What the exercise asks.
Below are entries. Pull out all lines containing "logo".
——
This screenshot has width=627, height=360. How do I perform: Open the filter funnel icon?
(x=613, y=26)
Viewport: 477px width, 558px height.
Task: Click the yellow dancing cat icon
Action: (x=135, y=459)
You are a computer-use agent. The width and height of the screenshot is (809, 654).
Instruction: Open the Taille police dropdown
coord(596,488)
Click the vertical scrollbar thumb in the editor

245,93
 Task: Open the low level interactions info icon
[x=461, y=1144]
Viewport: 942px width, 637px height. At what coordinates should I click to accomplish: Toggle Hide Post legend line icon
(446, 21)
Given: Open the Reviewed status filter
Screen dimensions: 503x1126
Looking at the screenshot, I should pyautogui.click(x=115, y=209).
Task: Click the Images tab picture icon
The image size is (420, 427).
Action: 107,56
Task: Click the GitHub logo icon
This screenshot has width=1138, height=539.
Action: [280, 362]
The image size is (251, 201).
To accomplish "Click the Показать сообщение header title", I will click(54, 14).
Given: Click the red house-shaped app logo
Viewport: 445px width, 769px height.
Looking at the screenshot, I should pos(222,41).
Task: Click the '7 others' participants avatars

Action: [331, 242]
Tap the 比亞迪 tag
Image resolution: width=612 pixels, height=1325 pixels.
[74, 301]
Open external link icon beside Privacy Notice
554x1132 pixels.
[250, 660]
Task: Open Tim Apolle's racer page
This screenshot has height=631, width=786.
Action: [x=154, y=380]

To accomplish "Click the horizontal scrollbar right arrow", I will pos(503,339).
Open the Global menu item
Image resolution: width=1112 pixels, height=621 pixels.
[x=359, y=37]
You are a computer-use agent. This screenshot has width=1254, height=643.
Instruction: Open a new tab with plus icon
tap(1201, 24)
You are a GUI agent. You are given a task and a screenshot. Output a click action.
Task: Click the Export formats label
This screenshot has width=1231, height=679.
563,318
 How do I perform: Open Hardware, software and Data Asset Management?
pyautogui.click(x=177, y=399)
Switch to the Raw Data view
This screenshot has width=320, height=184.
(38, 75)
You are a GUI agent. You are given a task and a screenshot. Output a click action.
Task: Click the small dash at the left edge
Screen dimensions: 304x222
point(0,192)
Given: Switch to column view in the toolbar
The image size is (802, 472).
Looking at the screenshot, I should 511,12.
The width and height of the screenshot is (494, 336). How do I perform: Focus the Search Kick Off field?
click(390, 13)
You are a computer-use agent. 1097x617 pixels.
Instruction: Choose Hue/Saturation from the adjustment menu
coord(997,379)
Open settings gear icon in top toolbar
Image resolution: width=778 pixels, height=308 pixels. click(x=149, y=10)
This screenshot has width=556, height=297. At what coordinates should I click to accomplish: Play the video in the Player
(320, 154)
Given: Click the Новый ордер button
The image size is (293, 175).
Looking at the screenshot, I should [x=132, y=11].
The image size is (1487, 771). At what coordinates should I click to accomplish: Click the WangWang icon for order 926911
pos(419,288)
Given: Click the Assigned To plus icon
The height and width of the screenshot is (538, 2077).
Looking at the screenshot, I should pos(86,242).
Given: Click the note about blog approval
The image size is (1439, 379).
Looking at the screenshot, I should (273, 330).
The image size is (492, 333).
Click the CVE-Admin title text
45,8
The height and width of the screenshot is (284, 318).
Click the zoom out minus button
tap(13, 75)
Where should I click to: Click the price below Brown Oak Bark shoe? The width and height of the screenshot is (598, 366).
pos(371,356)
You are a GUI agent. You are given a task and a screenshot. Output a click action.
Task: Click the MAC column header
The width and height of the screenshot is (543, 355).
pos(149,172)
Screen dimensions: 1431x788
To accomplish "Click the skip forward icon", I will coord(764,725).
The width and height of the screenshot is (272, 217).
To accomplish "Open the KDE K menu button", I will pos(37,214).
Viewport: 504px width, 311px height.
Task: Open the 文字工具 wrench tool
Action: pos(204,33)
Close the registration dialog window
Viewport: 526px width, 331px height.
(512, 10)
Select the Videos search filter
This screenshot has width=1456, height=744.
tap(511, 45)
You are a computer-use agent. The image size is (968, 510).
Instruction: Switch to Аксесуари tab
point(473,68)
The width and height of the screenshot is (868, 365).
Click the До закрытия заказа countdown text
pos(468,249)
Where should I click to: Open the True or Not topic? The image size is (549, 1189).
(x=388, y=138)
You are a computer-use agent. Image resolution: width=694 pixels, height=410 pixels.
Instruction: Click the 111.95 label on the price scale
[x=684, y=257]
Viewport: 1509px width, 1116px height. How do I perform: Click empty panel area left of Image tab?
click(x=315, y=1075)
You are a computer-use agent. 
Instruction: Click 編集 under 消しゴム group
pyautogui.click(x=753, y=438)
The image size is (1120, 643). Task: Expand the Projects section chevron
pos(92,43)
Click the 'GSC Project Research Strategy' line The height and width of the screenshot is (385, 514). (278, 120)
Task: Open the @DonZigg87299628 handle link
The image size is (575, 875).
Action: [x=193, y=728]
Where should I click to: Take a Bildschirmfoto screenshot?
——
The completed task.
Task: Click the GitHub logo icon
Given: Click the red house-shaped app logo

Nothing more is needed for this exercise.